• [GOAL] Starting at the line that contains "Where should I click to: Click the chat" and stopping after the line that contains "Viewport: 1478px width, 812px", rewrite those lines of the records as a numbered list, leaving out any blank lines.

• [DATA LISTING]
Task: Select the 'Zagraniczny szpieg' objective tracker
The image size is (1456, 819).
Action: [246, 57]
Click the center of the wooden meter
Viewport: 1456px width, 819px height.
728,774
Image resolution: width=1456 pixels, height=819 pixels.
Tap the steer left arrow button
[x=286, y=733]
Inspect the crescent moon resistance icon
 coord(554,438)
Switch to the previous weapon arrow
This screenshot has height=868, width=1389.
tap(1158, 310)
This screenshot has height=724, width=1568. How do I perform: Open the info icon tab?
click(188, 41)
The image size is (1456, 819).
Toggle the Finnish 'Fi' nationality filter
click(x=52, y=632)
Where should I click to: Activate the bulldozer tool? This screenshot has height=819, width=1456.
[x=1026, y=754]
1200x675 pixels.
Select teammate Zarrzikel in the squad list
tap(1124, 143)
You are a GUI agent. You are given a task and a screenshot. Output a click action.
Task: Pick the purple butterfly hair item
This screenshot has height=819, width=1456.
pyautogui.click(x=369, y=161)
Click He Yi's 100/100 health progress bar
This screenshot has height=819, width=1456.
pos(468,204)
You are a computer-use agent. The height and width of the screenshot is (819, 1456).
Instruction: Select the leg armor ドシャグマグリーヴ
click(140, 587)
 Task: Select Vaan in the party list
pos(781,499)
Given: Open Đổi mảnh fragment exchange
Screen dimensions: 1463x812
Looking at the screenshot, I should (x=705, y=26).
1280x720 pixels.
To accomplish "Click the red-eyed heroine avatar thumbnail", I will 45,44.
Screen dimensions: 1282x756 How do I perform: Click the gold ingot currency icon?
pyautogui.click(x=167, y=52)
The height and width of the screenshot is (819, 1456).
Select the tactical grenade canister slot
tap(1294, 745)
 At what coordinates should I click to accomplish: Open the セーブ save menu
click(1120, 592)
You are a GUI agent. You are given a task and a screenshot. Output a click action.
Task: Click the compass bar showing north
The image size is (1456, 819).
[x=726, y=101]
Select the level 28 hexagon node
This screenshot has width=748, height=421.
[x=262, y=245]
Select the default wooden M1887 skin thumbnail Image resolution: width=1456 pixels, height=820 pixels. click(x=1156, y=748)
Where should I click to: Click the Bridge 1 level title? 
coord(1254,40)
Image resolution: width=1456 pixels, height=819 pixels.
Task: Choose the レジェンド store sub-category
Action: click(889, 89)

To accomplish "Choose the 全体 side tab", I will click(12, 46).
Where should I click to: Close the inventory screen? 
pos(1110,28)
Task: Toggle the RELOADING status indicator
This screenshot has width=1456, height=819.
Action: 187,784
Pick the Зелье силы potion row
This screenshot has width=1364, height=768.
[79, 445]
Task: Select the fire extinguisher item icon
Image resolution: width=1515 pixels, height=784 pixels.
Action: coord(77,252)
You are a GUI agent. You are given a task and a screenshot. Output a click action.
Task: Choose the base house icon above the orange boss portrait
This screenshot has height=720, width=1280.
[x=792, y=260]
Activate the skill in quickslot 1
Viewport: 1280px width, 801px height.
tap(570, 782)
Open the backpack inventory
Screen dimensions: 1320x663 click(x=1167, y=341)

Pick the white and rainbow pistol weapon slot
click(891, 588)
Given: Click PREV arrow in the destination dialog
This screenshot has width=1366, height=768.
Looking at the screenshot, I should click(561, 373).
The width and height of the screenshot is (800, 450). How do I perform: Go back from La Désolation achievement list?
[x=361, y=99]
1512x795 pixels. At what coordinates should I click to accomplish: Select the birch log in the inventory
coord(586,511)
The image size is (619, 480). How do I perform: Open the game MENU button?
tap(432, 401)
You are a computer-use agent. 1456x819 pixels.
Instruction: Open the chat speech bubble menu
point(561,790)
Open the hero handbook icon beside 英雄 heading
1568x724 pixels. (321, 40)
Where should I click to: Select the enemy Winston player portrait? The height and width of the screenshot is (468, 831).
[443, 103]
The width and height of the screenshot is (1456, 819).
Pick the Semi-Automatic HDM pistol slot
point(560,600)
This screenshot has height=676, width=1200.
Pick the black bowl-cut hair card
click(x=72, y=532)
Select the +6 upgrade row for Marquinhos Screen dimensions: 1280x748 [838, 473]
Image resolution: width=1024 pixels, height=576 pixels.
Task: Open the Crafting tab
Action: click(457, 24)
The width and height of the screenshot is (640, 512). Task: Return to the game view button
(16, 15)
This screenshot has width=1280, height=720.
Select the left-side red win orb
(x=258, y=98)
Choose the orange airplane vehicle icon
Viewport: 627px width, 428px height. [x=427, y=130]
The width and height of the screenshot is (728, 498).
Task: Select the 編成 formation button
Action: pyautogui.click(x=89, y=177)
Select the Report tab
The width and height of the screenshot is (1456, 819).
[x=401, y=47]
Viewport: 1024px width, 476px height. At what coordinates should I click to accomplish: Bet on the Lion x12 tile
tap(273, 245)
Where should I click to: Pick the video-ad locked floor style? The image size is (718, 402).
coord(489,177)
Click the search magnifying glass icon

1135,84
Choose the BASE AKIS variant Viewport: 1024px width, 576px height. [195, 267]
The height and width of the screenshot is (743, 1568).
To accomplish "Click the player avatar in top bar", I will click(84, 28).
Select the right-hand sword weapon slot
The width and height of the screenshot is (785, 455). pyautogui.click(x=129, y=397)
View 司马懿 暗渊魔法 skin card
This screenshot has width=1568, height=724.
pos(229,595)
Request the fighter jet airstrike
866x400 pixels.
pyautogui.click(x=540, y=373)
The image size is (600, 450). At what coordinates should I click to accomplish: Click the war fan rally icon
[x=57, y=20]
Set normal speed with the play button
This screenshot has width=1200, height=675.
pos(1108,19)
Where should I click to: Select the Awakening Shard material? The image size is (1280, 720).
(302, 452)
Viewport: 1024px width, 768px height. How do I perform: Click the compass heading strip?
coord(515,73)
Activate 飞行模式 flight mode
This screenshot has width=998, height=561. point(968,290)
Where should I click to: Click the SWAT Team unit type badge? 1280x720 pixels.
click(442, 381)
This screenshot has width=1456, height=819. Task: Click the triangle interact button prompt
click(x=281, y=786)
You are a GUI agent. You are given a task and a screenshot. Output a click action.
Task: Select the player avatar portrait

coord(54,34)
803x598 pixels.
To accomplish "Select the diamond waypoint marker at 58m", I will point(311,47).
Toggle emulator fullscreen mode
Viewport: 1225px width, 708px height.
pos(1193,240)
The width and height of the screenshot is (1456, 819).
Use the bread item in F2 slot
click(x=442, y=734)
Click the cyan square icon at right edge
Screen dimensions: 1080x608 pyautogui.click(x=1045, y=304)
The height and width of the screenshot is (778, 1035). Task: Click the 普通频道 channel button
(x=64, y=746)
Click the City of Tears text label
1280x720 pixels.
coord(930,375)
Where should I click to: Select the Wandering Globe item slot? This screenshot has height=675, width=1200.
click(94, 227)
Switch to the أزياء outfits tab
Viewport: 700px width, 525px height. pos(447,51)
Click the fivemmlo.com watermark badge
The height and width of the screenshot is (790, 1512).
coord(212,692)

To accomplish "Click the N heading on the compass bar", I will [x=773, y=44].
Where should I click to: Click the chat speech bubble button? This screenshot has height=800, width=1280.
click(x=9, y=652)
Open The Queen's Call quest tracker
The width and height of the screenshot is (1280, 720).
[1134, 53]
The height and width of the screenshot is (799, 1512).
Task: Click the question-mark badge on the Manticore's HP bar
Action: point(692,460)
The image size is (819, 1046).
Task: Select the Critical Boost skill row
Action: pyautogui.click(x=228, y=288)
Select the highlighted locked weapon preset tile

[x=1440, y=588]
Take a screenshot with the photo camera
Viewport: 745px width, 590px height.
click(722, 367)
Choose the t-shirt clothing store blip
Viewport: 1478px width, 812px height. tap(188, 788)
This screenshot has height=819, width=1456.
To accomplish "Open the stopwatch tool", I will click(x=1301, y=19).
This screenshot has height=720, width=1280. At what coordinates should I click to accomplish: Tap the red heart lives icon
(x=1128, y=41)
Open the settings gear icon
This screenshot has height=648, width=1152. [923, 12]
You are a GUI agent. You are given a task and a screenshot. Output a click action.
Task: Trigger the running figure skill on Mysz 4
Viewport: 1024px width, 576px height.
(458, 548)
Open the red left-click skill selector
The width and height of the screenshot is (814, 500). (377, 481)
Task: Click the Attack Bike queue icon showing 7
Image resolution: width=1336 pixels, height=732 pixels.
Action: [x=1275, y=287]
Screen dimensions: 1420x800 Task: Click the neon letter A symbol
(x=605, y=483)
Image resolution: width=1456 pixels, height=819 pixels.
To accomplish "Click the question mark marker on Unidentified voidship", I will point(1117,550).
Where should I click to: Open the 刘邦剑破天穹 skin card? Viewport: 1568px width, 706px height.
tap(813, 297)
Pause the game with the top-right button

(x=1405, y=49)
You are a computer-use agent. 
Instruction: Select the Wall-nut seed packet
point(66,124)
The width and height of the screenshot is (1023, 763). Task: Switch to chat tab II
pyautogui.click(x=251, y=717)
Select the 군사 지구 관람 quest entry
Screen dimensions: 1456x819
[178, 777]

• [RESULT OF THIS EXERCISE]
1. Where should I click to: Click the chat speech bubble button? This screenshot has height=800, width=1280.
2. click(x=9, y=652)
3. Open The Queen's Call quest tracker
4. The width and height of the screenshot is (1280, 720).
5. [1134, 53]
6. The height and width of the screenshot is (799, 1512).
7. Task: Click the question-mark badge on the Manticore's HP bar
8. Action: point(692,460)
9. The image size is (819, 1046).
10. Task: Select the Critical Boost skill row
11. Action: pyautogui.click(x=228, y=288)
12. Select the highlighted locked weapon preset tile
13. [x=1440, y=588]
14. Take a screenshot with the photo camera
15. Viewport: 745px width, 590px height.
16. click(722, 367)
17. Choose the t-shirt clothing store blip
18. Viewport: 1478px width, 812px height. tap(188, 788)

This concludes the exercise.